• The exercise: Copy the text of all the data below word for word, leaving out the pictures.

• Dataset:
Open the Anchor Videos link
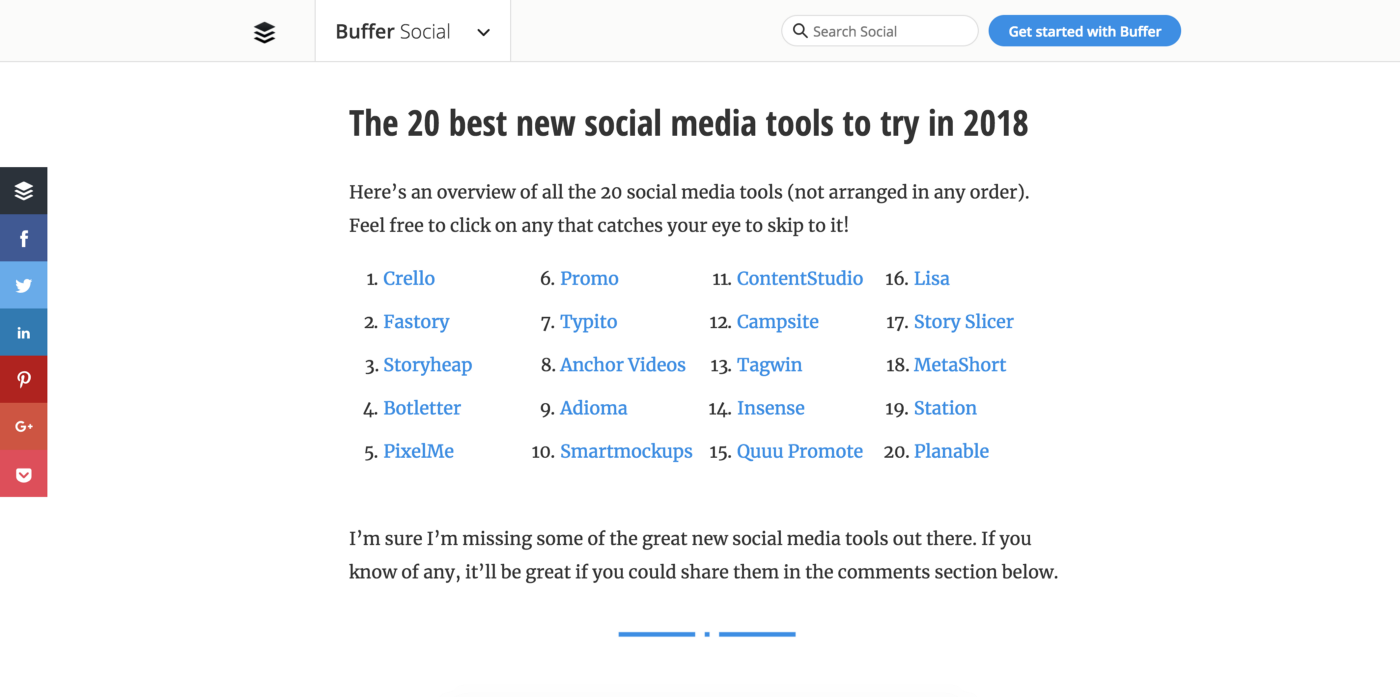This screenshot has width=1400, height=697. (623, 364)
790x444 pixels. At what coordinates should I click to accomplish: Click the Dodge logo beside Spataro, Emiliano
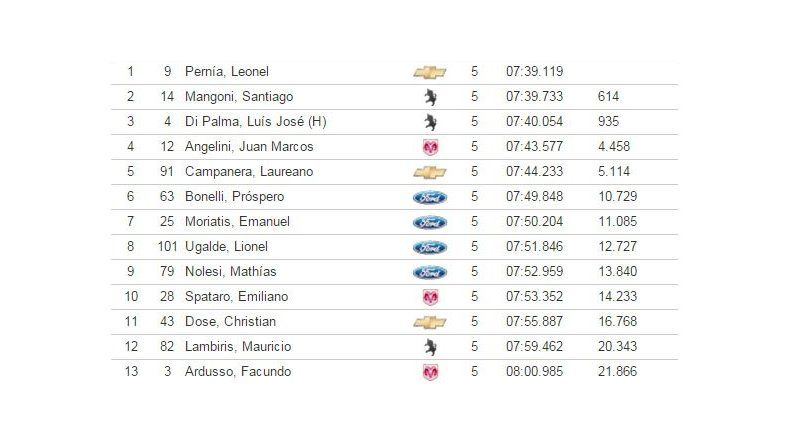click(x=430, y=297)
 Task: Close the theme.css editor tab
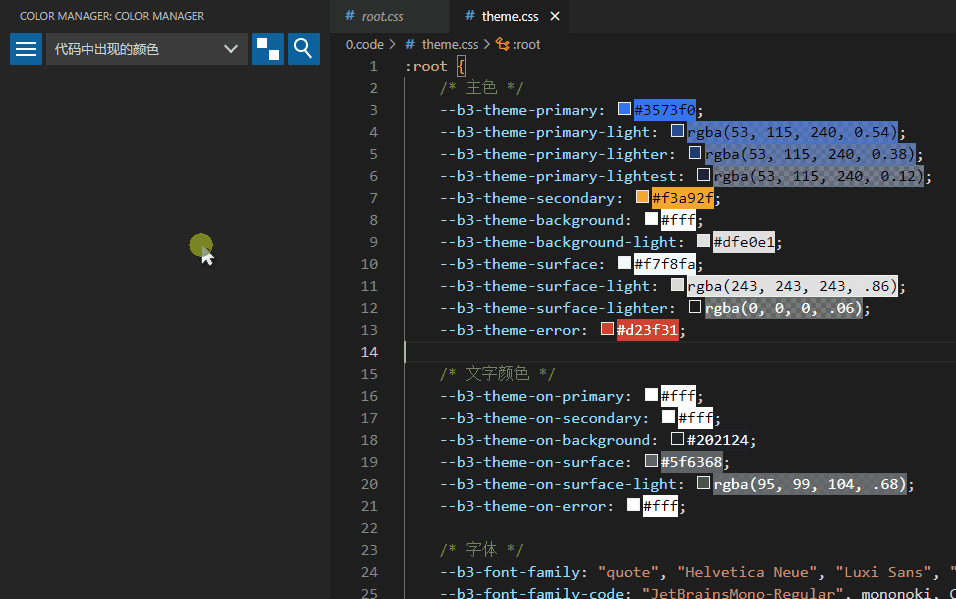[555, 17]
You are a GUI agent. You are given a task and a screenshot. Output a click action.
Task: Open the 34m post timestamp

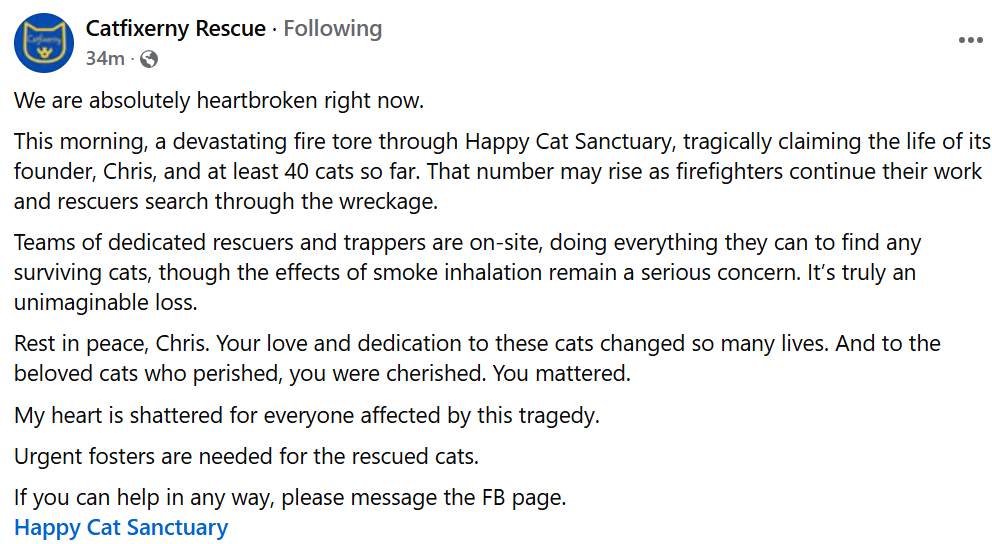click(105, 59)
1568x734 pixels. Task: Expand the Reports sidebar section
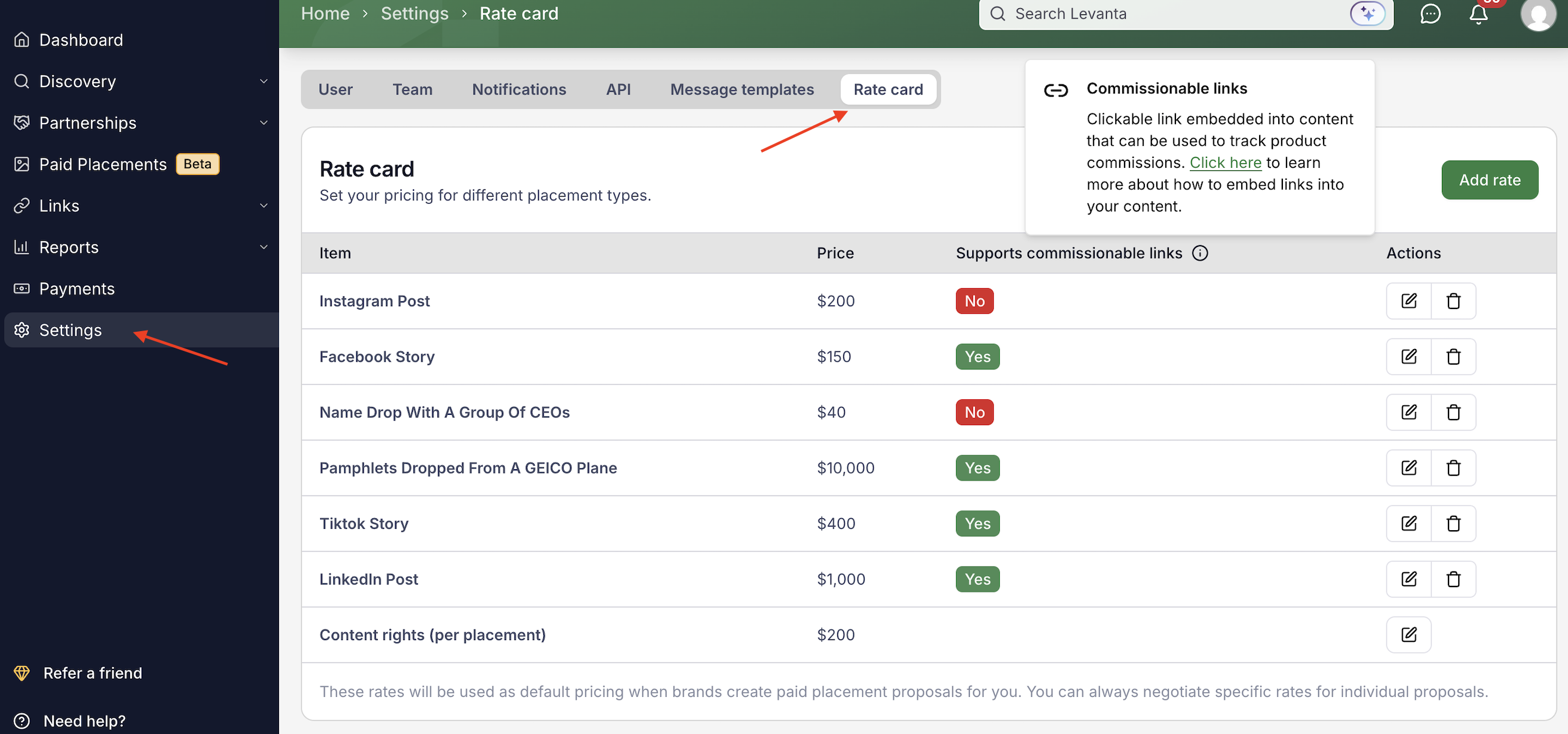(x=263, y=247)
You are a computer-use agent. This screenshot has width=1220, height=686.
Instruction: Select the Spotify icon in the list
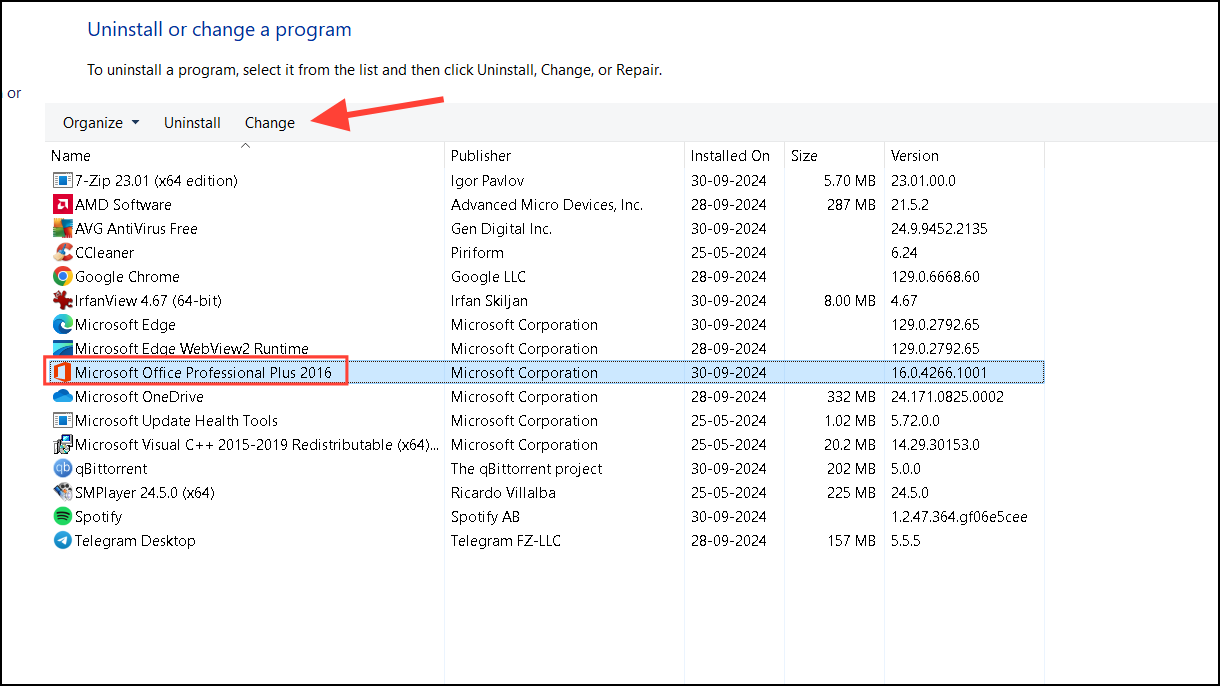[x=61, y=516]
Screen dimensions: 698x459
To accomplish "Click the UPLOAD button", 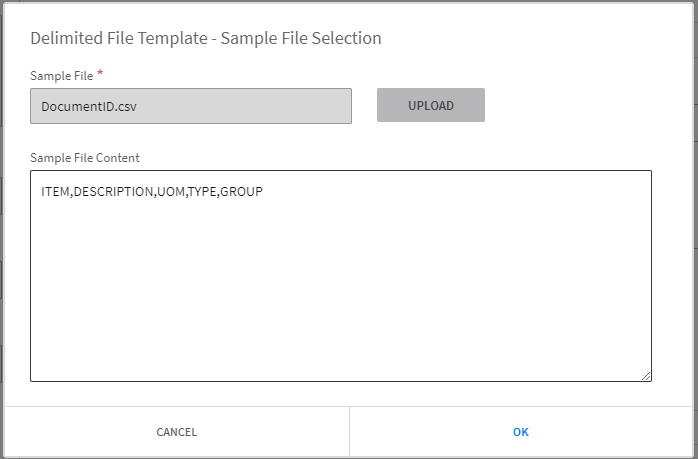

• The response:
Open the Anchor Videos link
This screenshot has width=1400, height=697. (623, 364)
790x444 pixels. At what coordinates should I click to accomplish: Click the Dodge logo beside Spataro, Emiliano
click(x=430, y=297)
 Task: Close the theme.css editor tab
[555, 17]
You are a GUI agent. You are given a task and a screenshot. Output a click action.
Task: Open the 34m post timestamp

click(105, 59)
1568x734 pixels. Task: Expand the Reports sidebar section
(x=263, y=247)
You are a computer-use agent. This screenshot has width=1220, height=686.
Instruction: Select the Spotify icon in the list
[x=61, y=516]
Screen dimensions: 698x459
To accomplish "Click the UPLOAD button", 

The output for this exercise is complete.